The Benefits of a Grief Journal When we’re grieving, we must have some form of support—people we trust, that we can lean on and talk to. But although an emotional support is important, some of the most difficult parts of the grieving process are best dealt with in private. This is why it’s healthy to talk about the loss—every facet of it, every emotion that it wrings out of us—by writing. And yet despite the (sometimes life-saving) value in journaling through the grieving process, most of us don’t readily choose to include it in our journey through a painful time. Here are four reasons why keeping a grief journal helps get us through:
  • A journal helps us overcome our avoidance tendencies.

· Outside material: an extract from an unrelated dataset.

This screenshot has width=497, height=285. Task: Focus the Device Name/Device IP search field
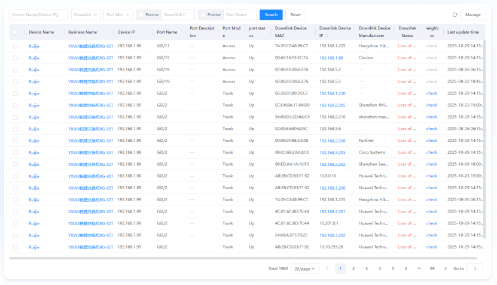coord(38,14)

Grief can overwhelm, and for a person grieving, it can get quite easy to resort to experiential avoidance (i.e., the avoidance of thoughts, feelings, memories, physical sensations, and other internal experiences, despite the harm it causes in the long run). Certainly, some degree of avoidance during the grieving process is understandable; a person can only take so much in a given day in a long stretch of days filled with grief-related triggers. When we journal, we engage in expressive writing to talk about the person who is gone, or any tragic loss for that matter—to relieve our experiences around them and describe the new ones without them; to express our wishes, our frustrations, and, yes, our anger and resentment toward them or other people, if indeed it’s part of our grief, though we may refuse to acknowledge it to friends and family.
  • A journal helps mitigate the effects of grief on our physical and mental health.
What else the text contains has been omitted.